End Gun Violence Act of 2025
Summary
What This Bill Does
The End Gun Violence Act adds a new federal firearm-transfer bar for people convicted in any court of a violent misdemeanor within the previous five years. It defines violent misdemeanor to cover misdemeanor offenses under federal, State, tribal, or local law that include physical force, a deadly weapon, intent to cause physical injury, or knowingly causing physical injury. It preserves counsel and jury-trial safeguards, excludes expunged, set-aside, pardoned, or civil-rights-restored convictions unless the relief preserves a firearm disability, delays applicability for convictions until six months after enactment, and makes conforming NICS, Brady Act, licensing, and appeal changes so background checks can account for the new category.
Who Benefits and How
Domestic-violence survivors and assault victims benefit because recent violent misdemeanor convictions would block firearm sales by licensed sellers. Gun violence prevention organizations benefit from a new federal disqualifier aimed at misdemeanor violence that does not fit existing felony rules. NICS background check operators benefit from statutory direction to include the new violent-misdemeanor transfer prohibition. State and tribal court record systems benefit from clearer criteria for reporting qualifying misdemeanor convictions.
Who Bears the Burden and How
People with recent violent misdemeanor convictions bear the burden because federally licensed sellers could not knowingly sell them firearms or ammunition. Licensed firearm dealers must screen transfers against the new disqualifying category and related NICS responses. State and tribal criminal-record agencies must identify, code, and transmit qualifying misdemeanor conviction records. Federal background check administrators must update forms, systems, appeal rules, and agency guidance.
Key Provisions
- Expands firearm sale and ammunition transfer prohibitions to people convicted of violent misdemeanors within the preceding five years.
- Defines violent misdemeanor by force, deadly weapon, intent to injure, or knowing injury elements.
- Protects counsel, jury-trial, expungement, pardon, and civil-rights-restoration safeguards in the definition.
- Updates NICS, Brady Act, licensing, and appeal provisions to apply the new transfer prohibition after a six-month delay.
Evidence Chain:
This summary is generated from the full bill text using AI analysis. Expand "Detailed Analysis" below for identified beneficiaries/burden bearers with clause-level evidence links.
At a Glance
What This Bill Does
Expands federal firearm transfer prohibitions to people convicted of violent misdemeanors within the preceding five years and updates NICS and related statutes to screen those disqualifying convictions.
Key Policy Areas
Public Safety, Firearms, Criminal Justice
Primary Purpose
Expands federal firearm transfer prohibitions to people convicted of violent misdemeanors within the preceding five years and updates NICS and related statutes to screen those disqualifying convictions.
Policy Domains
Resolution provisions
Identified Gains
- Domestic violence survivors
- Assault victims
- Gun violence prevention organizations
- NICS background check operators
Identified Costs
- People with recent violent misdemeanor convictions
- Licensed firearm dealers
- State criminal-record agencies
- Federal background check administrators
Sponsors
Legislative Progress
In CommitteeMr. Neguse (for himself, Mr. Auchincloss, Ms. Kelly of Illinois, …
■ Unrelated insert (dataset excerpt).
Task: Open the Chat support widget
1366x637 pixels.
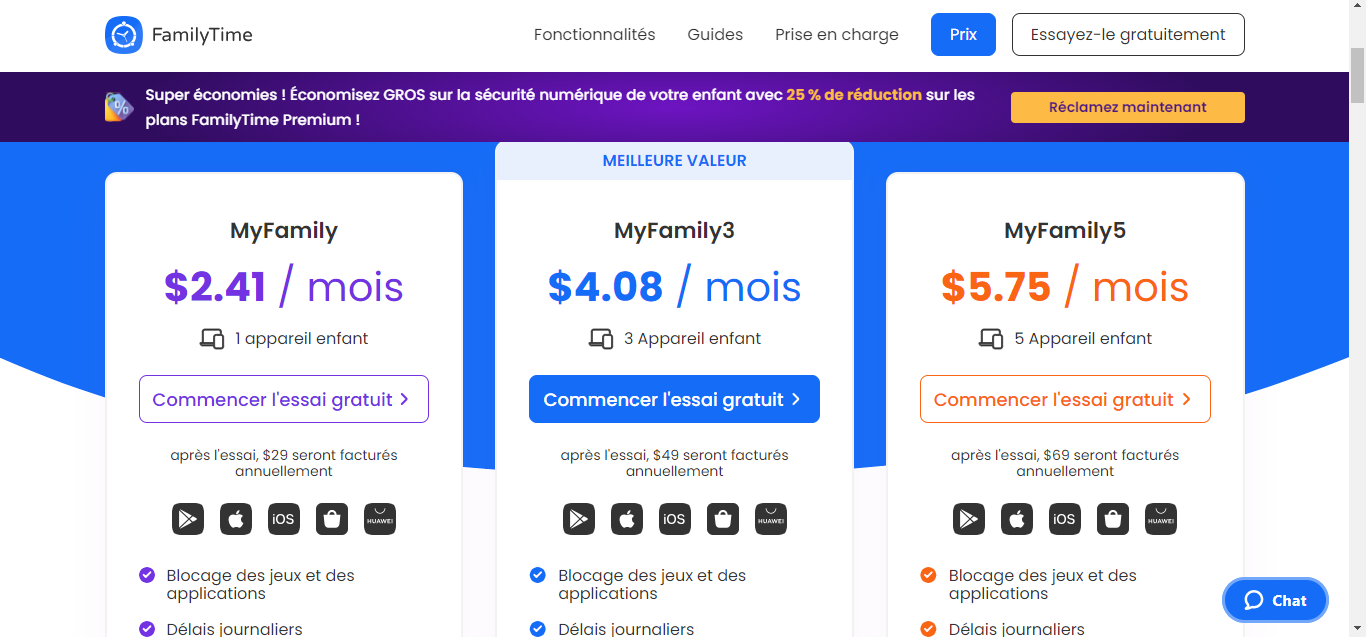Action: pos(1275,600)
Referred to the House Committee on the Judiciary.
Introduced in House
Stakeholder Effects
cui bono?How this legislation distributes effects. Mention counts reflect frequency, not effect magnitude.
Domestic violence survivors, Gun violence prevention organizations
People with recent violent misdemeanor convictions
Bill Structure & Actor Mappings
Who is "The Secretary" in each section?
We use a combination of our own taxonomy and classification in addition to large language models to assess meaning and potential beneficiaries. High confidence means strong textual evidence. Always verify with the original bill text.